Laws, Regulations & Annotations
Business Taxes Law Guide – Revision 2010
Sales and Use Tax Memorandum Opinions
Certain types of continuous passive motion machines are orthotic devices that qualify as exempt medicines.
BEFORE THE STATE BOARD OF EQUALIZATION OF THE STATE OF CALIFORNIA
In the Matter of the Late Protest Under the Sales and Use Tax Law of ACTION MEDICAL PRODUCTS, INC.
For Petitioner: Jacqueline Reynolds President
For Sales and Use Tax Department: David Levine Tax Counsel IV
For Appeals Section: John Abbott Tax Counsel IV
This opinion considers the merits of a late protest for the period May 10, 1991, through December 31, 1998. At the Board hearing, taxpayer protested a determination measured by $865,982 for leases of certain types of continuous passive motion machines, leased in the same form as acquired and purchased ex-tax from out-of-state vendors. A physician must order the use of these machines. Patients use the machines for the treatment of injuries and, post-operatively, to deter stiffness and loss of range of motion in joints such as knees and hips. The affected limbs of these patients are strapped into the machines. Powered by electricity, the machines move the affected joints through a controlled range of motion. The taxpayer contended that these continuous passive motion machines qualify as medicines, specifically, orthotic devices exempt under Revenue and Taxation Code section 6369, subdivision (c)(3)(A). If so, the leases are exempt from tax.
The Sales and Use Tax Department contended that, while the machines met all other requirements of a medicine as defined in California Code of Regulations, title 18, section 1591, the machines were orthotic devices that patients did not fully wear on their bodies. Instead, the machines' support stands rested on the floor. The Department contended that it has long been Board policy that, in order to qualify as a medicine, orthotic devices must be fully worn on the body. By amendments to subdivision (b)(4) of section 1591, effective March 10, 2000 and applicable retroactively, the Board clarified that "If any part of the orthotic device is not worn on the person, the device is not a medicine for the purposes of this regulation." However, the Department allowed the medicine exemption for taxpayer's leases of continuous passive motion machines that served the identical medical rehabilitation purpose for other joints, such as elbow and shoulder joints, but were fully worn on the body.

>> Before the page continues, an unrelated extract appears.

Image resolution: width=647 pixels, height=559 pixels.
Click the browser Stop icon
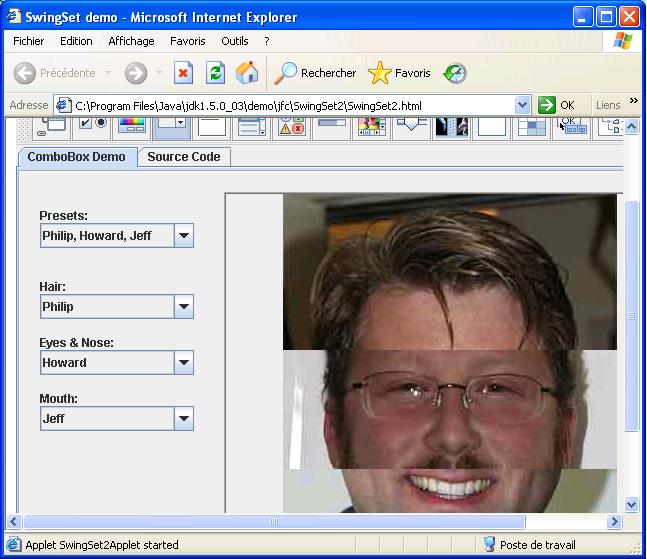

Revenue and Taxation Code section 6369 provides in relevant part:
"(c) . . . 'medicines,' as used in this section means and includes any of the following: ¶ . . . ¶
(3)(A) Orthotic devices . . . designed to be worn on the person of the user as a brace, support, or correction for the body structure . . . . "
Some continuous passive motion machines leased by the taxpayer were exempt, but others were classified as taxable, even though all the machines served the identical medical rehabilitation purpose. We conclude that the continuous passive motion machines at issue in this case qualify as orthotic devices pursuant to section 6369, subdivision (c)(3)(A), although they were not fully worn on the body. Grant the late protest with respect to the disputed transactions.
Adopted at Sacramento, California, on April 18, 2002.
Dean Andal, Member
Claude Parrish, Member
Marcy Jo Mandel, Member*
* For Dr. Kathleen Connell, pursuant to Government Code section 7.9.